I’m in the backseat of his Toyota Camry hoping for silence.
But then he starts talking about the weather, about inauguration, about what it’s like to be from Burma.
If you’re lucky enough to get an Uber driver with the chops to tell you his life story, you listen. You learn.
“I want to be a politician in Burma,” he tells me and I gawk, eager to find out why.
“Why in the world would you want to do that?”
“I want to help my country. I want to change the lives of the poor people who live there. I tried to run last year. I spent $30,000 and right before the election, the government officials banned me from running because I openly opposed them.”
“Were you devastated?”
“Yes, I cried. But then, I started thinking of how I could run again in 2020.”

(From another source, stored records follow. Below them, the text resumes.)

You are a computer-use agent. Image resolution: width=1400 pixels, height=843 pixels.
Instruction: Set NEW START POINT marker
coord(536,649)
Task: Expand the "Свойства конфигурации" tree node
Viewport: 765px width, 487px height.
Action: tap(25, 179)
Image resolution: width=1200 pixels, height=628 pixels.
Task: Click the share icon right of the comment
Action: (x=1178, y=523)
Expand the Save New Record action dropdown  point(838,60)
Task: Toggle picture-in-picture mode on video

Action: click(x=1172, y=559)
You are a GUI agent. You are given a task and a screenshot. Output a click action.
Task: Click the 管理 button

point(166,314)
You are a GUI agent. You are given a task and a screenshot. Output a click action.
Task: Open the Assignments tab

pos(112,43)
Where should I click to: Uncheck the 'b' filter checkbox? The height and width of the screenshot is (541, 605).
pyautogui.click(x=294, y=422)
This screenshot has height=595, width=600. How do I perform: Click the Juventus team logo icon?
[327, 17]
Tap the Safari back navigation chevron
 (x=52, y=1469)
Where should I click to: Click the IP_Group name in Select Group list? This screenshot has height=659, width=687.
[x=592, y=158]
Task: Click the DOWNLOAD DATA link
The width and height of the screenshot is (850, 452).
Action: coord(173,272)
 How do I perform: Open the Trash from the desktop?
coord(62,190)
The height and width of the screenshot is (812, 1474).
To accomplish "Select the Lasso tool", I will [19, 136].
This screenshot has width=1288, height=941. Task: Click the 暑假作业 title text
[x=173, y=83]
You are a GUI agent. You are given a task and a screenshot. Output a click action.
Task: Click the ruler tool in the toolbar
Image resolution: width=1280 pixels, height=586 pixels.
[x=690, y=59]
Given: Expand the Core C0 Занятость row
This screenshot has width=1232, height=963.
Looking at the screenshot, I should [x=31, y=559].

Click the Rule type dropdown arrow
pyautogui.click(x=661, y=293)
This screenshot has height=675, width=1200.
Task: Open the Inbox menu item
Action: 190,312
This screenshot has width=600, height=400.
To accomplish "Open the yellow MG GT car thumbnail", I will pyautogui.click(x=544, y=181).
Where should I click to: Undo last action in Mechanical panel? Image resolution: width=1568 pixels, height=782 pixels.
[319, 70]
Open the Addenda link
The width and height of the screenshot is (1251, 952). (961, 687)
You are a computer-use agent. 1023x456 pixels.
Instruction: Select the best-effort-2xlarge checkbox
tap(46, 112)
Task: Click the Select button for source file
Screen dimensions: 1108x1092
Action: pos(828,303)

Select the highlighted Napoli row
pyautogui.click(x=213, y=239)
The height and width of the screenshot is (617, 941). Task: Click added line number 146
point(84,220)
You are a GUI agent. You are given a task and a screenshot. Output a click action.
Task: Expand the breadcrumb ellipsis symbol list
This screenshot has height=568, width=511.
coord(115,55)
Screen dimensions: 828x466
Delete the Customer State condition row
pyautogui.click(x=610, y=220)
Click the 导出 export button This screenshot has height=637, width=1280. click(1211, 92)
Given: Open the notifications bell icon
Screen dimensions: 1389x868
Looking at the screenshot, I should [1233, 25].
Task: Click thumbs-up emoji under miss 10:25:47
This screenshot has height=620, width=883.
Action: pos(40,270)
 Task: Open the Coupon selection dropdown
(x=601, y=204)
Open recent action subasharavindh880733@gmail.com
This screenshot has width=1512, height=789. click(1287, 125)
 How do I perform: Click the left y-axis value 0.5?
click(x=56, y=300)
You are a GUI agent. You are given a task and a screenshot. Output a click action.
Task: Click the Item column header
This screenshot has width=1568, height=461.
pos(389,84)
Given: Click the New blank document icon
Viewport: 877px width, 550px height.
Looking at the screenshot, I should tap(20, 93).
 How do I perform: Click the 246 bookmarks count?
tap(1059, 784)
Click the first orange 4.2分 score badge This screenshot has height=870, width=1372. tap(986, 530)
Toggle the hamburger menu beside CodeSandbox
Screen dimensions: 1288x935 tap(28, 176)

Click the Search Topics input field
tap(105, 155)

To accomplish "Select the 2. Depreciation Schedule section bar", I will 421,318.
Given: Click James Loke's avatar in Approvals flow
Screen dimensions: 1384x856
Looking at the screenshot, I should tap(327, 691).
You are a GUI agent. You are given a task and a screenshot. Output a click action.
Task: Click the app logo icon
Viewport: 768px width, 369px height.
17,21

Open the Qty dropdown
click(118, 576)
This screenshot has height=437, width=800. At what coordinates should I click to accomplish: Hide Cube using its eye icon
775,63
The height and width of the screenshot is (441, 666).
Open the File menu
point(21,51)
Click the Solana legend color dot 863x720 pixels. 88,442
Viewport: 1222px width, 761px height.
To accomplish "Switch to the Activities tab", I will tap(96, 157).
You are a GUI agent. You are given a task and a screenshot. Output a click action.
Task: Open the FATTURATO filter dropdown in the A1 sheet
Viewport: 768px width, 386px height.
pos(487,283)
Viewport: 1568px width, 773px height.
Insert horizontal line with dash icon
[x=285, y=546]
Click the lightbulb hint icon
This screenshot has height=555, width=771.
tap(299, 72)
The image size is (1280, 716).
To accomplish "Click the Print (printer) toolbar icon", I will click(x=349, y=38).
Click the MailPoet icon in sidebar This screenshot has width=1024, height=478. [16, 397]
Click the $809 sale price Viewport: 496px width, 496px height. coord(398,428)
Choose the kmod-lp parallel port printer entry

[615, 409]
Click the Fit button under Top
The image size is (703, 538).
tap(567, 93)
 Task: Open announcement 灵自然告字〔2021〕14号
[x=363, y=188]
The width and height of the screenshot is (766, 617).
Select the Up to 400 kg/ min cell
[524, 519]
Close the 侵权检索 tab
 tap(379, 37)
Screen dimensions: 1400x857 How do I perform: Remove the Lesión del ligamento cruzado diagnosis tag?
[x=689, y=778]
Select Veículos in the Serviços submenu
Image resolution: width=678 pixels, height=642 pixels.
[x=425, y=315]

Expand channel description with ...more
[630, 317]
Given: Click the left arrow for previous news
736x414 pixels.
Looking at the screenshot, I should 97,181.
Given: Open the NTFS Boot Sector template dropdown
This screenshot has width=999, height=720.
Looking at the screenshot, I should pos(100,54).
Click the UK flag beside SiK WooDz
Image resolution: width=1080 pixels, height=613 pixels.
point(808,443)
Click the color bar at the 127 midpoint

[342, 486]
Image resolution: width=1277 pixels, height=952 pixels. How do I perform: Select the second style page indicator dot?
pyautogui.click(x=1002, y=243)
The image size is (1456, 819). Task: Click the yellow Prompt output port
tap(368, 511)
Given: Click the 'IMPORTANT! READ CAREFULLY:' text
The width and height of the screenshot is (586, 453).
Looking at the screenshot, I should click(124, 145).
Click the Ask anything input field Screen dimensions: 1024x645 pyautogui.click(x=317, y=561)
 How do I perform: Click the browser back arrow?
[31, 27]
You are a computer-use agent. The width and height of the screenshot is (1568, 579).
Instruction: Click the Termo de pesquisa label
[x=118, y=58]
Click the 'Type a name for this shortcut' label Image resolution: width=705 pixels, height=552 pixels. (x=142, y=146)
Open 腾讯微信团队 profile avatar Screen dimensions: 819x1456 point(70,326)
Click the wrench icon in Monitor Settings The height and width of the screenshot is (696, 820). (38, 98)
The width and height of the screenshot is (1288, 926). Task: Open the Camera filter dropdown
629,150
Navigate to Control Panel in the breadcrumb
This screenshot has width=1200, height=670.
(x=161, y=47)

“Why in the world would you want to run again after that? Why don’t you just give up?”
I asked him that question on purpose. I find that when someone tells you that they want to keep trying something, even though they failed so hard, so fast the first time, the best question to ask is what kind of fire they have lit underneath their…..”you know what.”
He looks at me through the rear view mirror. We’re in D.C. traffic at 5pm on a Friday. He has time to think about an answer to my question, but he doesn’t need to. He simply spits out this:
“Come on.”
I smile in the backseat. He can’t see me anymore.
“Giving up is not in the dictionary of my life. Giving up will make me a loser and I am not a loser.”
I wanted to hug him. But he was driving and he was a stranger. Some strangers don’t like to be hugged. So I high fived him instead.
“When you want to hit the ball, hit the ball. One strike is just one strike.”
I wish he knew how badly I needed to hear those words on a lonely Friday night, in a city I’ve been to plenty of times before. But I acted cool. Got out of the backseat and smiled again.
He’s right. My goodness, I know he is right.